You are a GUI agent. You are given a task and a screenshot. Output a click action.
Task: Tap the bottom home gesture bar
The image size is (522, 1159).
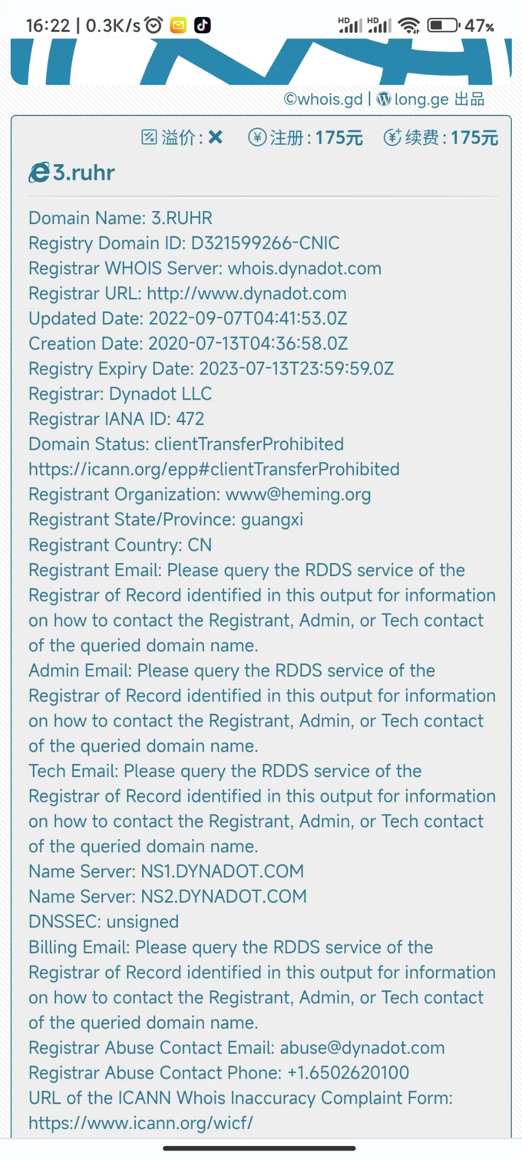tap(259, 1148)
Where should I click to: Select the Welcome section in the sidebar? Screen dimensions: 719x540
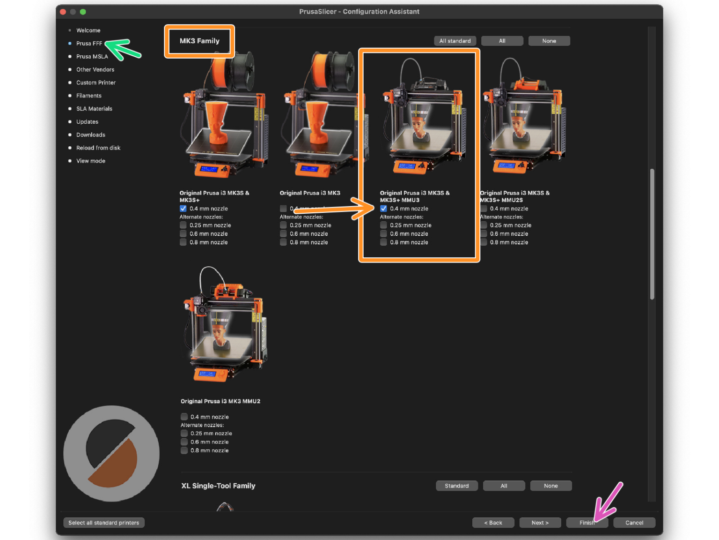[88, 30]
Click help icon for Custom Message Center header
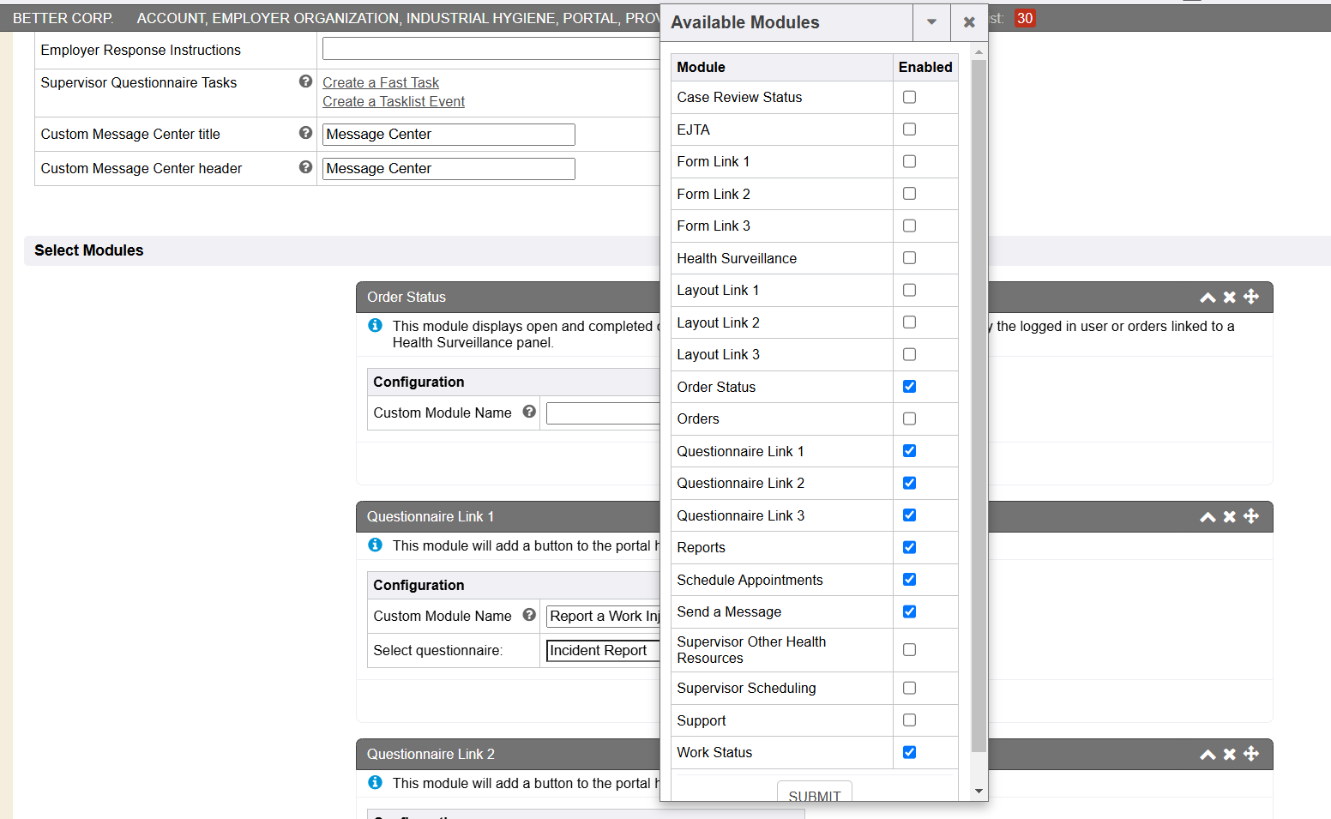The width and height of the screenshot is (1331, 819). [x=305, y=167]
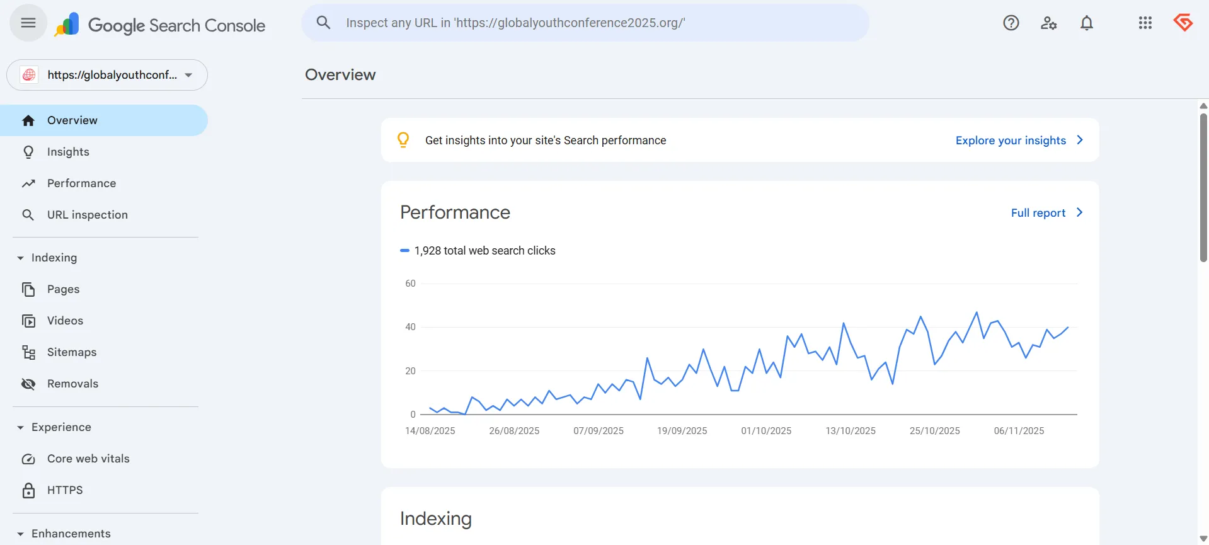Collapse the Indexing section
The height and width of the screenshot is (545, 1209).
(21, 258)
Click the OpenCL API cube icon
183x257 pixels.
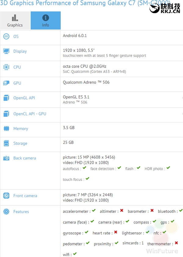pyautogui.click(x=6, y=114)
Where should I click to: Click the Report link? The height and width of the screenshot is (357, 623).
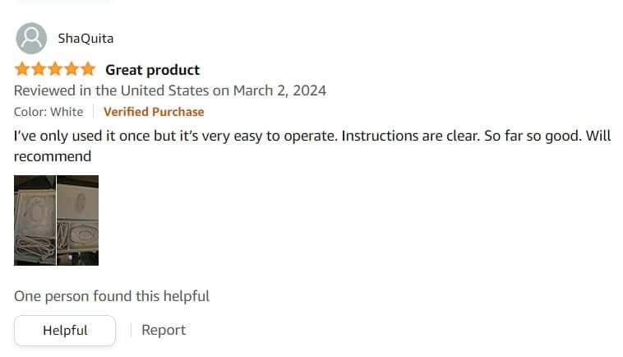164,330
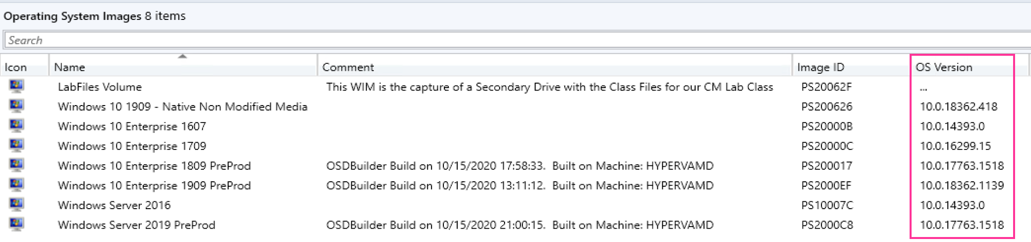Click the Comment column header
1031x242 pixels.
click(348, 67)
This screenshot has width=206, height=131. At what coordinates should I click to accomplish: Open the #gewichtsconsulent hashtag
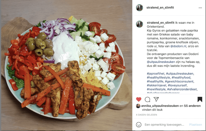[x=179, y=81]
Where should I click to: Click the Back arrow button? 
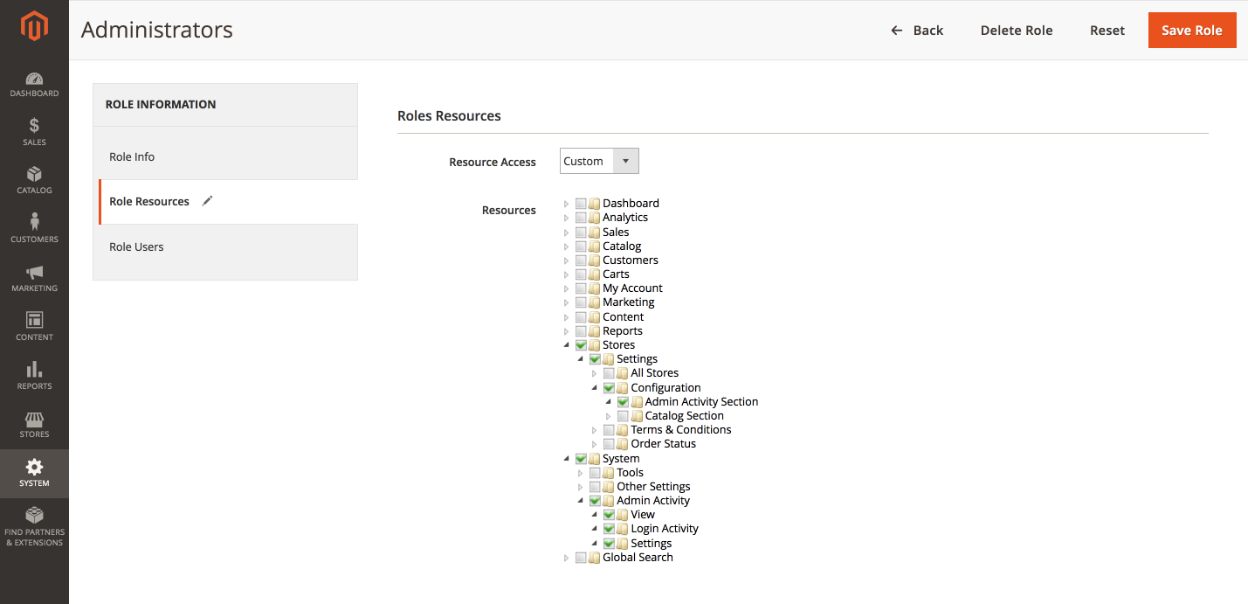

What needs to be done: Starting with the top line, write out all the data above exactly; keep the pictures out.

Written reply:
You are a GUI agent. You are given a task and a screenshot. Output a click action.
Task: Tap the bottom home gesture bar
The image size is (522, 1159).
tap(259, 1148)
Where should I click to: Select the Welcome section in the sidebar? Screen dimensions: 719x540
[88, 30]
Click help icon for Custom Message Center header
The width and height of the screenshot is (1331, 819). [x=305, y=167]
Collapse the Indexing section
The height and width of the screenshot is (545, 1209).
(21, 258)
Click the OpenCL API cube icon
183x257 pixels.
pyautogui.click(x=6, y=114)
Where should I click to: Click the Report link? The height and width of the screenshot is (357, 623).
164,330
Click the Comment column header
1031x242 pixels.
click(348, 67)
This screenshot has width=206, height=131. At what coordinates should I click to accomplish: Open the #gewichtsconsulent hashtag
[x=179, y=81]
Where should I click to: Click the Back arrow button? 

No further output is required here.